Pesquisas indicam que o risco de depressão resulta da influência de vários genes que atuam em conjunto com fatores ambientais ou outros. Embora alguns tipos de depressão tendam a ocorrer em famílias, também podem ser vítimas pessoas sem histórico familiar do transtorno. É importante salientar que nem todas as pessoas com transtornos depressivos apresentam os mesmos sintomas, e que a gravidade, frequência e duração variam dependendo do indivíduo e de sua condição específica. Dados recentes da Organização Mundial de Saúde (OMS) indicam que as perturbações de depressão são mais frequentes no sexo feminino, embora também afetem homens.
Dentre as causas mais frequentes podem ser citadas:
Genética: Estudos com famílias, gêmeos e adotados indicam a existência de um componente genético. Estima-se que esse componente represente 40% da suscetibilidade para desenvolver depressão.

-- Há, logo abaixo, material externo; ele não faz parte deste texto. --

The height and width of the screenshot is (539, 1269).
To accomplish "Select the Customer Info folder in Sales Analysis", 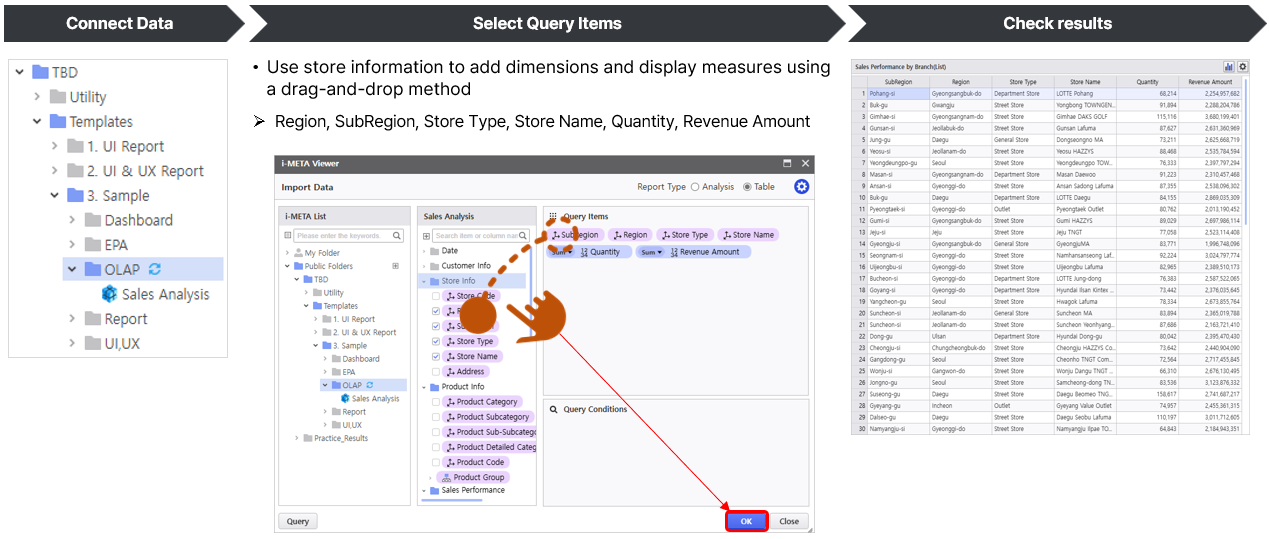I will (466, 266).
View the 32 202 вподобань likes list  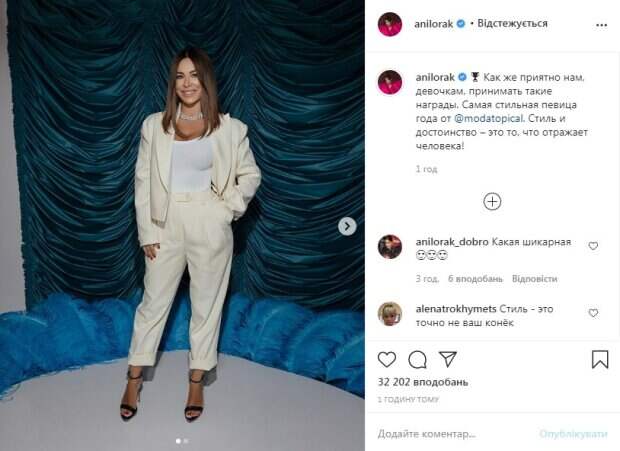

Bioquímica cerebral: Deficiência de substâncias cerebrais, chamadas neurotransmissores - Noradrenalina, Serotonina e Dopamina - que estão envolvidos na regulação da atividade motora, do apetite, do sono e do humor.
Eventos vitais: Eventos estressantes com potencial para desencadear episódios depressivos em indivíduos que têm uma predisposição genética a desenvolver a doença.
Quanto aos sintomas, é importante lembrar que, a depender da intensidade dos sintomas, um episódio depressivo pode ser categorizado como leve, moderado ou grave. Assim, um indivíduo com um episódio depressivo leve terá alguma dificuldade em continuar um trabalho simples e atividades sociais, mas sem grande prejuízo ao funcionamento global. Já durante um episódio depressivo grave, é improvável que a pessoa afetada possa continuar com atividades sociais, de trabalho ou domésticas.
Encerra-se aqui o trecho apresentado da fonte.